TASK DIRECTIONS: Search the entries for lines that contain the word "green", and report each one found.

[Stored data]
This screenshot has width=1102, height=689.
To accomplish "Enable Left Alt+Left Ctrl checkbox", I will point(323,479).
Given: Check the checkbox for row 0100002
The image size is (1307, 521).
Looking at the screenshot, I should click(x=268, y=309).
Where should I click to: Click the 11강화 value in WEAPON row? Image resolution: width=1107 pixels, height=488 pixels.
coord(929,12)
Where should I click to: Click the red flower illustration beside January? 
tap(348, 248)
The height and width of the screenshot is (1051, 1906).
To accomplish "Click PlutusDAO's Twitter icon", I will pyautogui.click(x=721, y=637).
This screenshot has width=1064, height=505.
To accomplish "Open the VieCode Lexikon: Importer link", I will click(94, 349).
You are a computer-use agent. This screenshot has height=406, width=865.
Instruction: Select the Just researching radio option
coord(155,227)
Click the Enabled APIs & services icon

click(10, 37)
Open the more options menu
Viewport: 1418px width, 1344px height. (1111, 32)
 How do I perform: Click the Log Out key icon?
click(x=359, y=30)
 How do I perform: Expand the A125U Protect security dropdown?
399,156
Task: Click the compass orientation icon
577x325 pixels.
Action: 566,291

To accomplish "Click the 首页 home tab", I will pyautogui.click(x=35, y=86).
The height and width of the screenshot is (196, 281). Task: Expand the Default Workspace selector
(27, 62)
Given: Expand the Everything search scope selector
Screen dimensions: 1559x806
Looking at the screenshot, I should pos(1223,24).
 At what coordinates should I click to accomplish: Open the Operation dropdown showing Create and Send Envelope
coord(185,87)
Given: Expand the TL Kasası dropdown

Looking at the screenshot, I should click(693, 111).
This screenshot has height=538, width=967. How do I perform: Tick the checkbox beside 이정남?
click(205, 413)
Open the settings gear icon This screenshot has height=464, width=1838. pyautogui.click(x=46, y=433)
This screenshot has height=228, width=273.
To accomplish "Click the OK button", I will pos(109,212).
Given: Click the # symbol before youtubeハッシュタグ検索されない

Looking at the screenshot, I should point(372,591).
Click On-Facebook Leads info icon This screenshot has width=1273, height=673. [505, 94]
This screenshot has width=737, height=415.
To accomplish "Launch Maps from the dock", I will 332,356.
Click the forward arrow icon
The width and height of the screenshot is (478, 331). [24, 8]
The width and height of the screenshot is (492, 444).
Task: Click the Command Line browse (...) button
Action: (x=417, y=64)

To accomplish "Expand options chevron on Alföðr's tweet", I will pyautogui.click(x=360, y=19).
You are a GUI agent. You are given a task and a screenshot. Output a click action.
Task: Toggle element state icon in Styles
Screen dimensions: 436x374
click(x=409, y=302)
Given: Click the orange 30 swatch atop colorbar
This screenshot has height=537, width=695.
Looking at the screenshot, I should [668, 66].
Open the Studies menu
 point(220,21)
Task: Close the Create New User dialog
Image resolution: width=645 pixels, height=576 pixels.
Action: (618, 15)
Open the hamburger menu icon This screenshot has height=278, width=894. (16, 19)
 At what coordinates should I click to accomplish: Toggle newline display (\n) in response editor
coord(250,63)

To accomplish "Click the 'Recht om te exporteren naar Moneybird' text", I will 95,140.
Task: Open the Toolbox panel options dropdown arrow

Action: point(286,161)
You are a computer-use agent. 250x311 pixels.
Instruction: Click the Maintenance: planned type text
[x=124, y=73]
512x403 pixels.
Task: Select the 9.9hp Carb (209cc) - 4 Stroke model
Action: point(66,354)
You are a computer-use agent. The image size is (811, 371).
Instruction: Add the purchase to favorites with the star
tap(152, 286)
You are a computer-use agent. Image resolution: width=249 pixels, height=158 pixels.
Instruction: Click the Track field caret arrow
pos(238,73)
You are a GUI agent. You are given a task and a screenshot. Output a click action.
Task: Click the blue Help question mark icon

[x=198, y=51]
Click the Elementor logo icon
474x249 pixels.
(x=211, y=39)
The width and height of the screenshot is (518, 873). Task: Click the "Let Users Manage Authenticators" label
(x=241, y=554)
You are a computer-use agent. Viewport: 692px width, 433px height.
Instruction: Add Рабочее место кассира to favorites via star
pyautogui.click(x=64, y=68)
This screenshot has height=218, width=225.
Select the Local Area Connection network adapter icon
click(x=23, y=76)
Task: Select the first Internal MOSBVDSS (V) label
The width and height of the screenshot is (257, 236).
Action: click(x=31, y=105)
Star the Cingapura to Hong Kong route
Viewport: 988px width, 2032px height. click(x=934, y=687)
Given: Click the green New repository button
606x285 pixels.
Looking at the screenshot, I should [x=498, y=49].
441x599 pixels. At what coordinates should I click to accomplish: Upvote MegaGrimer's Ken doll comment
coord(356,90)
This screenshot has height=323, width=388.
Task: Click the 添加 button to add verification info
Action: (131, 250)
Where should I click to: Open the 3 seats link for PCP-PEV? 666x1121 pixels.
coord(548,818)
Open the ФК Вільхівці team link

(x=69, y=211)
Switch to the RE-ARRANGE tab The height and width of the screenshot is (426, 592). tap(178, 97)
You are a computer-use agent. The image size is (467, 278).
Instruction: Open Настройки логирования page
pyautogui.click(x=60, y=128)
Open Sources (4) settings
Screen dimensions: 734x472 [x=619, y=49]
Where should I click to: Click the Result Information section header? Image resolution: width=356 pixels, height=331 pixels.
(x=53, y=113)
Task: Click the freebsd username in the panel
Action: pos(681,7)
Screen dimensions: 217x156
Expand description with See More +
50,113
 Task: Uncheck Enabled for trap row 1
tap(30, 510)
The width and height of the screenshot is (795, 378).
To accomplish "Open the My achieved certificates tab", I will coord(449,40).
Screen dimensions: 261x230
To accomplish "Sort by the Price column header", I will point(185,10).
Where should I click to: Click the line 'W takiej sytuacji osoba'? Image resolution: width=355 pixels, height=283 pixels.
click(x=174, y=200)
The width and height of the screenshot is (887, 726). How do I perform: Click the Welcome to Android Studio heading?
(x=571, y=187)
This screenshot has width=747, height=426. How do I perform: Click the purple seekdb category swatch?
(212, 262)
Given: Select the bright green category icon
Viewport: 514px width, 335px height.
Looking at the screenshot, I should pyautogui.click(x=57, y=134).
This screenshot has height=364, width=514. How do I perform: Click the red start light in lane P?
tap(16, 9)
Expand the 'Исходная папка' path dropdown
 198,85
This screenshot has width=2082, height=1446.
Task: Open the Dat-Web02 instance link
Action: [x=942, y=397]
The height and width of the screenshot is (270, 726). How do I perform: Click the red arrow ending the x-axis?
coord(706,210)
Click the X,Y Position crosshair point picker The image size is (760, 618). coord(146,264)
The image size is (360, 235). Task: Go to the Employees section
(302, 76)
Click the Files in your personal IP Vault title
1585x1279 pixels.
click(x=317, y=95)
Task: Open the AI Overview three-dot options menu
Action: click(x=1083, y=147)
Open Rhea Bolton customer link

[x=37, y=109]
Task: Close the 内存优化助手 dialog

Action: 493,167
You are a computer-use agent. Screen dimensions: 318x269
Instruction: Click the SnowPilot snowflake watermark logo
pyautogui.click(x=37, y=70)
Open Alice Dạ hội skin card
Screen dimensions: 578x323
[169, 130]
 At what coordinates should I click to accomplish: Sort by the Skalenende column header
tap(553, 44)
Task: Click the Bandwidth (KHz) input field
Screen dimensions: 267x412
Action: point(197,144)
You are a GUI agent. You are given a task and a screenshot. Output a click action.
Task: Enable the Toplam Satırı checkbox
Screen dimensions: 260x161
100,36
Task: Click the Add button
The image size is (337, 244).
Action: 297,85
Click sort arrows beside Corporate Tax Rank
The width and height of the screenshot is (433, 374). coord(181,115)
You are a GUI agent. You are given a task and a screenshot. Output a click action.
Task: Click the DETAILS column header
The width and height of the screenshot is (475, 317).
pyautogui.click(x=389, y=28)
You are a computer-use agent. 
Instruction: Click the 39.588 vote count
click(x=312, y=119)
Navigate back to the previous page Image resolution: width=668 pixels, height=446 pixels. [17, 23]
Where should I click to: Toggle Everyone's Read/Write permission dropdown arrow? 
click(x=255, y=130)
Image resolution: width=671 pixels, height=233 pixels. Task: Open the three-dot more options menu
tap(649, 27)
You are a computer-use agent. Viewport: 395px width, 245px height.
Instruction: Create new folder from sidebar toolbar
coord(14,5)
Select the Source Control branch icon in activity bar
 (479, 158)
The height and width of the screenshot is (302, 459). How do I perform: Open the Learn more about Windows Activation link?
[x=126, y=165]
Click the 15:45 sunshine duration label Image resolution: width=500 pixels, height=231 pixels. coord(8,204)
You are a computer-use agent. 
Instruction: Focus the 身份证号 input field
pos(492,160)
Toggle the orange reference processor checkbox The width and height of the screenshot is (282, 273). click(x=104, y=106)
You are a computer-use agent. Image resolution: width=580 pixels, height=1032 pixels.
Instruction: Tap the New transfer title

WRITTEN REPLY:
Given: Click the green New repository button
Given: Select the bright green category icon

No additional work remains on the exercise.